TASK INSTRUCTIONS:
a: In the market report, what level were benchmark Treasury yields climbing toward on Thursday?
b: Name every U.S. stock index that the market report mentions.
c: Carry the market report forward from its last sentence.

EXCERPT PROVIDED:
Asian stocks followed their U.S. peers higher Friday as investors focused on the prospect of more stimulus and the likelihood that calm will prevail as Joe Biden takes the presidency. The dollar held an overnight advance.
Stocks saw gains in Japan, South Korea and Australia. U.S. futures were little changed after all major equity indexes notched records, with about 70% of the companies in the S&P 500 in the green and the Nasdaq 100 jumping 2.5%. The Dow Jones Transportation Average — a proxy for economic activity — also hit an all-time high, while the Russell 2000 Index of small caps extended a three-day advance to almost 8%. Benchmark Treasury yields were steady after climbing toward 1.10% Thursday.
Elsewhere, Bitcoin pared an advance after topping $40,000. Oil edged higher and gold was little changed. The yen retreated with the euro.
A day after violence rocked the U.S. Capitol, investors are betting Democrat control of the Senate will pave the way for Biden to bring his legislative agenda to life and reshape the economy. While campaigning in Georgia before the runoff elections, he vowed that $2,000 stimulus checks would be sent out “immediately” if his party won the state.

MATERIAL SHOWN:

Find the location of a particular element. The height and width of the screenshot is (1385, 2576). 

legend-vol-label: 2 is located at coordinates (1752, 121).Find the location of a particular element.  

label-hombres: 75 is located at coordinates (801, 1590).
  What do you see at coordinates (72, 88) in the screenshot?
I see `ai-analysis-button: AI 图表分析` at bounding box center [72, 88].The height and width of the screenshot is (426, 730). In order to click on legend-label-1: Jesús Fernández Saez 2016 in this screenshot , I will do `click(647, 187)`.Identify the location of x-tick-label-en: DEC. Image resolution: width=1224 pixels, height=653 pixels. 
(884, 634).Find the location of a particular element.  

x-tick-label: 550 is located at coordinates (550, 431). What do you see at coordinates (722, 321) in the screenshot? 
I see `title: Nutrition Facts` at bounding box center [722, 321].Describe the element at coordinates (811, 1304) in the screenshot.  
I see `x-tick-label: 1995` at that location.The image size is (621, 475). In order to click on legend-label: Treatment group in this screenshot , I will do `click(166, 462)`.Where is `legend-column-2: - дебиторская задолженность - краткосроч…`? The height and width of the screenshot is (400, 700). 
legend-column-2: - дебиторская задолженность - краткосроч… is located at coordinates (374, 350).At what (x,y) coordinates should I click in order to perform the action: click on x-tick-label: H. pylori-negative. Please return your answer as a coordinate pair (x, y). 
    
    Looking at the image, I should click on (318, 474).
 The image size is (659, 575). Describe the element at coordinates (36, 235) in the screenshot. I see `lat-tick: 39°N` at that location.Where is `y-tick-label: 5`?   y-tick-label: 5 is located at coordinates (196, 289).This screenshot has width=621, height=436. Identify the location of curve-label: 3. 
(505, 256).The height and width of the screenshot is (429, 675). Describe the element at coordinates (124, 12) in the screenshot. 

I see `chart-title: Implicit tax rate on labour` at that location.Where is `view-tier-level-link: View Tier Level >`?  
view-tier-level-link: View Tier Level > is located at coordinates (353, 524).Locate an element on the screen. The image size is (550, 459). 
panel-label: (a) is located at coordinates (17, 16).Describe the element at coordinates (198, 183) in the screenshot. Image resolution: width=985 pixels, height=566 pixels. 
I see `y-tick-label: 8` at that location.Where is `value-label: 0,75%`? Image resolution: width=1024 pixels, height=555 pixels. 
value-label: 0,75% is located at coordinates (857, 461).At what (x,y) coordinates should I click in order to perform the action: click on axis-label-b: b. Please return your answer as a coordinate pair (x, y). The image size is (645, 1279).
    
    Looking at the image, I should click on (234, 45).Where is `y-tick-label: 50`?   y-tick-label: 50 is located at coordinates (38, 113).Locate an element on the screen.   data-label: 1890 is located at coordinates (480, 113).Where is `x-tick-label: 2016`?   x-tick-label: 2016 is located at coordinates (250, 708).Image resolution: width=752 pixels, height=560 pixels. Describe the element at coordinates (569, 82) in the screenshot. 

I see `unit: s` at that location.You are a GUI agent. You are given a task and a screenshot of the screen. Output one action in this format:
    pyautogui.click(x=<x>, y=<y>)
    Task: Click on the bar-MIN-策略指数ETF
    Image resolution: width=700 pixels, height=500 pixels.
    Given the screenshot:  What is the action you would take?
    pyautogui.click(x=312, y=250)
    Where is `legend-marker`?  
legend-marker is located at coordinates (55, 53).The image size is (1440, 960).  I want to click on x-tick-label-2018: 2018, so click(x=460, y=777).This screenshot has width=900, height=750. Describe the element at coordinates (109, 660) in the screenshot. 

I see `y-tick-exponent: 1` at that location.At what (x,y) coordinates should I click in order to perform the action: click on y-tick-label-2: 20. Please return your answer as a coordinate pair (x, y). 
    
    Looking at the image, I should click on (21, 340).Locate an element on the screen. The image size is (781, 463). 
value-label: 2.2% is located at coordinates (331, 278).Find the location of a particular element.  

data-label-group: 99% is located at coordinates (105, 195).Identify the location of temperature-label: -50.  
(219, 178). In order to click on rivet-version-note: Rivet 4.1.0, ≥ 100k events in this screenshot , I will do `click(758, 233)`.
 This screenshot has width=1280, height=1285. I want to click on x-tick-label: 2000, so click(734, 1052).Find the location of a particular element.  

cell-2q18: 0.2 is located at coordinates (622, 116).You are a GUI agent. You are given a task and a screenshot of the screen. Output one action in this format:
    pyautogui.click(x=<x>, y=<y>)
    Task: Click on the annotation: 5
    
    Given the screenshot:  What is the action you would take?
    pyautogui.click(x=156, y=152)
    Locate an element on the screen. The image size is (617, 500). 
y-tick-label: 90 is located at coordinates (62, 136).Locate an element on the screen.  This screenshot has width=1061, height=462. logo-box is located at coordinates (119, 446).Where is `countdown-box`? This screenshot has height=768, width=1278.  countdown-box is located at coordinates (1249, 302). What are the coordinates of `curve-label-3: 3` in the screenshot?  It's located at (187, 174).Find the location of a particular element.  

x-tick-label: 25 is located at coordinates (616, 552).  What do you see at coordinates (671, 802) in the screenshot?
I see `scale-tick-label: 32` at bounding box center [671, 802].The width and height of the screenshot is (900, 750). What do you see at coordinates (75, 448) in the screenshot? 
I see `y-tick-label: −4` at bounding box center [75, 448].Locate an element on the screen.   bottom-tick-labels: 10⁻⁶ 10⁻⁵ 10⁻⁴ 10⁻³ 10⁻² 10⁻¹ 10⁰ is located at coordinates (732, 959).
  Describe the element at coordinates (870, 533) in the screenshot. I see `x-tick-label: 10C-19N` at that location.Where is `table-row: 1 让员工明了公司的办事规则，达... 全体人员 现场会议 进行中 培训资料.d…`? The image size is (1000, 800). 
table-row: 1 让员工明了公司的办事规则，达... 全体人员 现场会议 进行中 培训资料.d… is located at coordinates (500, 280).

ANSWERS FOR THE TASKS:
a: Benchmark Treasury yields were climbing toward 1.10%.

b: S&P 500, Nasdaq 100, Dow Jones Transportation Average, Russell 2000 Index

c:
“Markets (rightly, in our view) see the U.S. government as ultimately a stable-enough set of institutions even if things occasionally go pear-shaped,” Nick Colas, co-founder of DataTrek Research, wrote in a note to clients. “Politics play second fiddle to economic and corporate fundamentals when it comes to setting asset prices. The country’s economic future coming out of the pandemic remains promising.”
House Speaker Nancy Pelosi and Senate Democratic leader Chuck Schumer demanded that President Donald Trump’s cabinet immediately remove him from office and threatened a new drive to impeach him if they don’t act. The president is under siege from some Republicans as well as Democrats and from inside his own administration as top officials announce resignations.
Meanwhile, data Thursday showed that growth at U.S. service providers unexpectedly accelerated as gains in business activity and new orders helped offset a decline in a measure of employment. Friday’s jobs report is forecast to show a sharp slowdown in hiring. Federal Reserve Bank of Dallas President Robert Kaplan said officials shouldn’t intervene to slow rising bond yields because that’s expected to happen as the economy recovers.
On the virus front, more U.S. states reported their first cases of the variant that helped trigger a U.K. lockdown amid concern that Covid-19 deaths in the U.S. are likely to maintain a near-record pace at least through January. Mounting hospitalizations are offsetting any positive effect from the halting start to inoculations.
These are some of the main moves in markets:
- S&P 500 futures were little changed at 9:05 a.m. in Tokyo. The S&P 500 closed 1.5% higher Thursday.
- Japan’s Topix Index rose 0.3%.
- Australia’s S&P/ASX 200 climbed 0.2%.
- South Korea’s Kospi Index rose 1.2%.
- Hang Seng futures were flat earlier.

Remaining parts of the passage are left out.